Kepolisian Daerah Jawa Tengah (Polda Jateng) pun menyiapkan Operasi Ketupat Candi 2026 secara maksimal guna melayani masyarakat selama arus mudik Lebaran.

Posisi Strategis Jawa Tengah sebagai Jalur Mudik
Kabid Humas Polda Jateng, Kombes Pol Artanto, menyatakan bahwa posisi Jawa Tengah sangat strategis sebagai tulang punggung arus mudik. Jalur ini menghubungkan sebagian besar perjalanan dari Jakarta menuju Jawa Timur dan Daerah Istimewa Yogyakarta.

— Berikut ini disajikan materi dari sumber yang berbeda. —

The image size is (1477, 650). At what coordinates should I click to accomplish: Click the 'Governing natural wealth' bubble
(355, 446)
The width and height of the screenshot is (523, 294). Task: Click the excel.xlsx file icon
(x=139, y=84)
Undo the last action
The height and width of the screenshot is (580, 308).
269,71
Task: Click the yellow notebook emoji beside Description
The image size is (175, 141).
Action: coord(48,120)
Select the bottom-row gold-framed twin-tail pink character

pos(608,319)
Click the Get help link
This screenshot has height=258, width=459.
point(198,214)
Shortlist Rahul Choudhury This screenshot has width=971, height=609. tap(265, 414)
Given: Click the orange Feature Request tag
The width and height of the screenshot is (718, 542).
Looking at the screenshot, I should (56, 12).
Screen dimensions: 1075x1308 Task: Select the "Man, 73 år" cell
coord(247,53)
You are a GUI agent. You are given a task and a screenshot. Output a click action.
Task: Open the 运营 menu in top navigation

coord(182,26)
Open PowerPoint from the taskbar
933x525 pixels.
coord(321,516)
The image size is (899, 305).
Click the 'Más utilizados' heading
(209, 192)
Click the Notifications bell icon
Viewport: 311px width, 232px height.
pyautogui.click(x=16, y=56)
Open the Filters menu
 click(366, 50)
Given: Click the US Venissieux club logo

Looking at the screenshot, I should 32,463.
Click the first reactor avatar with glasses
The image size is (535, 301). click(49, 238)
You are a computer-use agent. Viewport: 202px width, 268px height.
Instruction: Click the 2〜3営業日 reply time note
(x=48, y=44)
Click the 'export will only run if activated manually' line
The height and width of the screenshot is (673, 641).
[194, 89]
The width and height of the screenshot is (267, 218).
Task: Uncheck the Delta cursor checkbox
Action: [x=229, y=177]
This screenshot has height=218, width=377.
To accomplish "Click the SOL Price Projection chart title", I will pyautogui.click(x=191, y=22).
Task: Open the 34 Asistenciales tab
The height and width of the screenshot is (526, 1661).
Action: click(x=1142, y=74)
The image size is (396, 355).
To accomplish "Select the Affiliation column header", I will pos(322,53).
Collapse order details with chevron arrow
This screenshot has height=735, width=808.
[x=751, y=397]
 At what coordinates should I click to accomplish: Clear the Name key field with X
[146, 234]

Artanto menyebutkan, “Sekitar 50 persen pemudik melintas di wilayah hukum Polda Jateng. Karena itu, kami melakukan persiapan maksimal.” Pernyataan tersebut disampaikan saat berbuka puasa bersama wartawan di Gedung Borobudur, Mapolda Jateng.

Persiapan Operasi Ketupat Candi 2026
Kapolda Jateng, Irjen Pol Ribut Hari Wibowo, menginstruksikan pelaksanaan Operasi Ketupat Candi sebagai operasi kemanusiaan yang dimulai sejak 15 Maret. Ribuan personel kepolisian disiagakan di seluruh wilayah Jawa Tengah.

Puluhan pos pengamanan dan pos pelayanan didirikan di jalur tol serta jalan arteri untuk memberikan pelayanan optimal kepada pemudik. Setiap pos tidak hanya memberikan pengamanan lalu lintas, tetapi juga dilengkapi dengan fasilitas pendukung.

Beberapa fasilitas tersebut meliputi layanan perbengkelan bagi pemudik yang mengalami kendala kendaraan. Bahkan, di beberapa titik tersedia minuman gratis, termasuk kopi, untuk membantu menjaga stamina para pemudik.

Penanganan Khusus untuk Pemudik Roda Dua
Guna mengurangi angka kecelakaan dan kemacetan, Polda Jateng memberikan perhatian khusus kepada pemudik roda dua. Rombongan pemotor dari Jakarta yang menuju timur Jawa Tengah mendapat pengawalan ketat.

Setibanya di Brebes, yang dikenal sebagai “titik lelah” bagi pengendara, pemotor dianjurkan untuk beristirahat. Setelah istirahat, pemudik dapat melanjutkan perjalanan dengan menggunakan bus menuju Semarang.

Sementara sepeda motor akan diangkut menggunakan kendaraan pengangkut seperti truk. Strategi ini dirancang untuk mengurangi risiko kecelakaan dan memberikan kesempatan pemudik untuk istirahat.

Layanan Darurat dan Komitmen Polda Jateng
Masyarakat diimbau memanfaatkan layanan darurat 110 jika menghadapi kendala selama perjalanan. Dalam satu panggilan darurat, personel polisi terdekat dari Polsek atau Polres dapat segera memberikan bantuan.

Kombes Pol Artanto menegaskan bahwa seluruh personel Polda Jateng akan bekerja secara all-out untuk menjamin kelancaran, keamanan, dan kenyamanan selama arus mudik Lebaran.

Dengan persiapan matang dan fasilitas lengkap, diharapkan operasi ini mampu mengurangi kemacetan, mengantisipasi kecelakaan, dan memastikan masyarakat tiba di tujuan dengan selamat.